Lo primero que debemos señalar es que esas marchas reflejaron ante todo un sentimiento real de la mayoría de la sociedad urbana de repudio al secuestro y de rechazo a las FARC. Un sentimiento acumulado principalmente a lo largo de los últimos años y exacerbado recientemente por los testimonios sobre las condiciones de ignominia y calvario que padecen los secuestrados.
Sin embargo, lemas como "no más secuestros", "no más mentiras", "no más FARC" que agitaban las multitudes, no se acompañaban de consignas como "rescate a la fuerza", "viva Uribe", "guerra a las FARC" o consignas similares, salvo en grupos minoritarios. Lo que vimos fue una actitud distinta y serena de millones de ciudadanos y ciudadanas que con camisetas blancas, portando banderas y letreros e inventando ingeniosas formas de expresión, coreaban libertad para los secuestrados y no a la guerra; muchos de ellos exigiendo el acuerdo humanitario.

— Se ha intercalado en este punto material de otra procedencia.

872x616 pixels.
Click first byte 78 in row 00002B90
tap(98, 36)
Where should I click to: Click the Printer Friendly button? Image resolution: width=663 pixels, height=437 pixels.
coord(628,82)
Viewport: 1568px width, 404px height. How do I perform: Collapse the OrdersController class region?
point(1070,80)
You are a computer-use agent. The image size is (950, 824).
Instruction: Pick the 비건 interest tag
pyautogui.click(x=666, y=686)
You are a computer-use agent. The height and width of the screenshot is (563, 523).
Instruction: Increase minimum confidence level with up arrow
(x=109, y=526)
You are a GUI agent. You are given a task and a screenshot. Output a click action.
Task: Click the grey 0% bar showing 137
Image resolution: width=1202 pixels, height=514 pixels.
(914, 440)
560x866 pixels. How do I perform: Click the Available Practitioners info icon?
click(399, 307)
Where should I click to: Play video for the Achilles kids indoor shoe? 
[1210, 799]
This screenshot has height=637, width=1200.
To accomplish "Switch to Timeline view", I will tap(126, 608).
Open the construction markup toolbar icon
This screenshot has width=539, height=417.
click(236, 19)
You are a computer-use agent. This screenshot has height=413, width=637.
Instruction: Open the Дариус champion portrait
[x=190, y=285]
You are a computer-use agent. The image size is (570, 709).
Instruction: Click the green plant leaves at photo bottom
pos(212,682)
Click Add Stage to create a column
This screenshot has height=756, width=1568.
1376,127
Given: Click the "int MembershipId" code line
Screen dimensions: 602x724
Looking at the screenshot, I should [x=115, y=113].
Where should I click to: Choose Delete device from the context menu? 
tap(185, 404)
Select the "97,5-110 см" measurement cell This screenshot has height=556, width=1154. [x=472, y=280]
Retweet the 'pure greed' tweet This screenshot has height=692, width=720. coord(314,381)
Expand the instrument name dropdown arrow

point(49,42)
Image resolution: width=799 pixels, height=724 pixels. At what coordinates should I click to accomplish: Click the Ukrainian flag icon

Desde luego, los grupos de poder del establecimiento buscaron inducir a la opinión pública para que esa movilización fuese a su vez un apoyo al Presidente Uribe y a su política de "Seguridad Democrática"; y en parte lo lograron. El apoyo económico de ciertos gremios patronales para costear la propaganda fue evidente. Abundó la información sesgada sobre los objetivos de la marcha y fue visible la intención de algunos sectores políticos de derecha, a los que se sumaron grupos de ultra-derecha, de insuflarle a esa jornada un sentimiento de odio y unanimismo.
Pero las grandes mayorías urbanas que se movilizaron el 4 de febrero lo hicieron por solidaridad con los secuestrados y porque están hastiadas de la violencia y anhelan un país en paz. Esa es, en el fondo, la motivación fundamental que llevó a un mar de colombianos y colombianas a volcarse a las calles en una jornada histórica sin precedentes en el país y en el exterior. La movilización fue un acto masivo y pluralista que desbordó los cálculos de todos, incluido el PDA.
Intentar explicar desde ciertas posiciones izquierda que el tsunami humano del 4 de febrero se debió principalmente a la manipulación del oficialismo, de los sectores "uribistas" y de los medios de comunicación, o absurdamente comparar esas marchas ciudadanas con las marchas de apoyo a Hitler en la época de la Alemania fascista, es pretender "tapar el sol con las manos" y cerrar los ojos a la realidad.
El Polo debe hacer un análisis multilateral de lo sucedido el 4 de febrero y sacar las lecciones que se imponen en aras de un futuro político con opción de poder.